Even if you are not selected for an award, a well-crafted application contains ideas and narratives that can be adapted to future fellowship, graduate school or job applications. Developing a strong personal and/or research statement is an opportunity to hone skills in writing, reflection and critical thinking that are essential to graduate study and a variety of careers. While your first fellowship application may not be selected for an award, remember that the skills you have gained in articulating your research and/or personal narrative will serve you well on your next application, whether it is for another fellowship or graduate school.

The Office of Student Fellowships and Awards and network of fellowship advisors on campus can help students determine which programs are the best fit for their plan of study and professional goals. Students are encouraged to speak with their academic advisors about fellowship opportunities in their field. It is best to start early: application essays go through multiple rounds of revisions, and letters of recommendation must be requested early in order to ensure that all application materials are submitted within the fellowship deadline. For fellowships that require institutional nomination, campus deadlines can be weeks to months before the final fellowship application deadline. If you are interested in applying for a fellowship, schedule a consultation with the Office of Student Fellowships and Awards.

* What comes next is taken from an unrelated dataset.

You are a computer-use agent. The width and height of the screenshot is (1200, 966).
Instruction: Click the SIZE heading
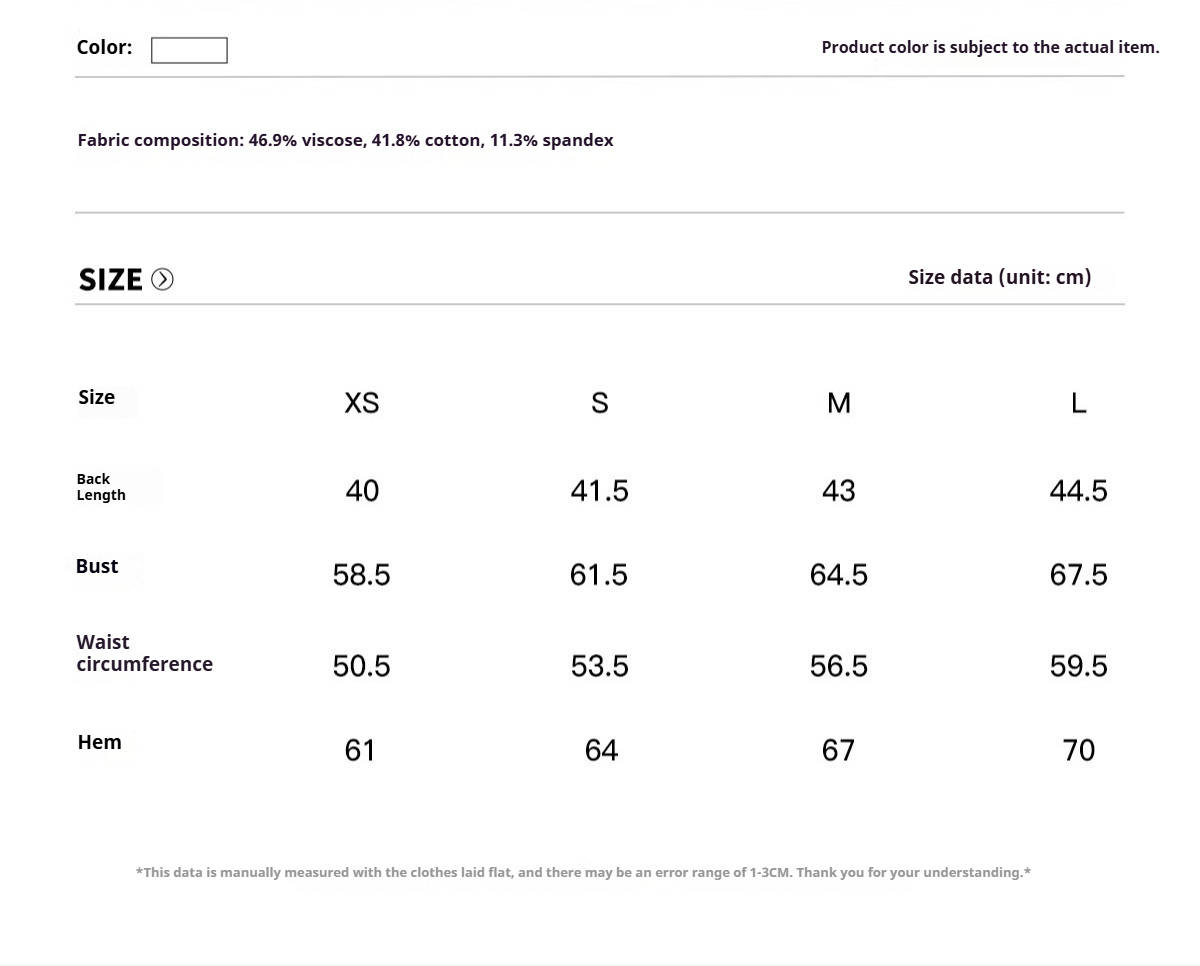click(x=111, y=280)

It is never too early to start thinking about applying for fellowships and scholarships to fund your undergraduate or graduate studies. Begin by reading about fellowships in your field(s) of study and meet with your academic advisor(s) or the Office of Student Fellowships and Awards to discuss funding opportunities. Then, familiarize yourself with the eligibility requirements, essay questions, and other application materials for each fellowship. Identify previous scholarship and fellowship awardees and ask your professors if they know of any faculty, students or staff who have received that award. Reach out to previous awardees for advice on building a strong application, as well as any academic opportunities (such as undergraduate research and the University Honors Program) or extracurricular activities (UTEP EDGE and joining honor societies) that strengthen important skills like leadership, problem-solving and critical thinking.